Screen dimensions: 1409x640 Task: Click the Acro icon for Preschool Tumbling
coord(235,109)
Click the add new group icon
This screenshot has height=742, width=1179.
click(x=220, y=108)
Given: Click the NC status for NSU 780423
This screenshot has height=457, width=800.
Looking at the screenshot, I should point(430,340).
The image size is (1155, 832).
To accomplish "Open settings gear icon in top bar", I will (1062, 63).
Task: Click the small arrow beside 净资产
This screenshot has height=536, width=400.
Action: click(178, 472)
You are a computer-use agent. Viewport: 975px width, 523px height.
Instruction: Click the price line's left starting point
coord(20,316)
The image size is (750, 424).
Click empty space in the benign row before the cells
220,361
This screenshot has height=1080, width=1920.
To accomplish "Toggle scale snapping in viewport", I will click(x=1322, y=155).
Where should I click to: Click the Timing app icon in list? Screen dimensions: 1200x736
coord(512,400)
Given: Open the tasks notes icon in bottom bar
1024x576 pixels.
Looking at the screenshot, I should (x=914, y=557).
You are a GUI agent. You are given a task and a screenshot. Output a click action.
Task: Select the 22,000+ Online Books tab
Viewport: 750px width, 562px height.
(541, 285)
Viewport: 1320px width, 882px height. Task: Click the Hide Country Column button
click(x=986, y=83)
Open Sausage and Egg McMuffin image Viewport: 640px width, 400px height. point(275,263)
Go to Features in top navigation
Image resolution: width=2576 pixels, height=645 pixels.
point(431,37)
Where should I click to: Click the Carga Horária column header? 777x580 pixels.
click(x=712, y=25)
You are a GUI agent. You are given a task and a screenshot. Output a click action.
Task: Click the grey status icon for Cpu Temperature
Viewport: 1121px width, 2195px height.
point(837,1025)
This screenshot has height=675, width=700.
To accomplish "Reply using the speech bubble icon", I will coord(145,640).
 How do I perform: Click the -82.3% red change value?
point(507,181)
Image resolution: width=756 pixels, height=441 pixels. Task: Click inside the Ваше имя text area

__What you should do__
Return, word for word, each line from the one that contains "1024x576 pixels." through the end of the listing above.

__Answer space__
1024x576 pixels.
Looking at the screenshot, I should (x=914, y=557).
You are a GUI agent. You are given a task and a screenshot. Output a click action.
Task: Select the 22,000+ Online Books tab
Viewport: 750px width, 562px height.
(541, 285)
Viewport: 1320px width, 882px height. Task: Click the Hide Country Column button
click(x=986, y=83)
Open Sausage and Egg McMuffin image Viewport: 640px width, 400px height. point(275,263)
Go to Features in top navigation
Image resolution: width=2576 pixels, height=645 pixels.
point(431,37)
Where should I click to: Click the Carga Horária column header? 777x580 pixels.
click(x=712, y=25)
You are a GUI agent. You are given a task and a screenshot. Output a click action.
Task: Click the grey status icon for Cpu Temperature
Viewport: 1121px width, 2195px height.
point(837,1025)
This screenshot has height=675, width=700.
To accomplish "Reply using the speech bubble icon", I will coord(145,640).
 How do I perform: Click the -82.3% red change value?
point(507,181)
Image resolution: width=756 pixels, height=441 pixels. Task: Click inside the Ваше имя text area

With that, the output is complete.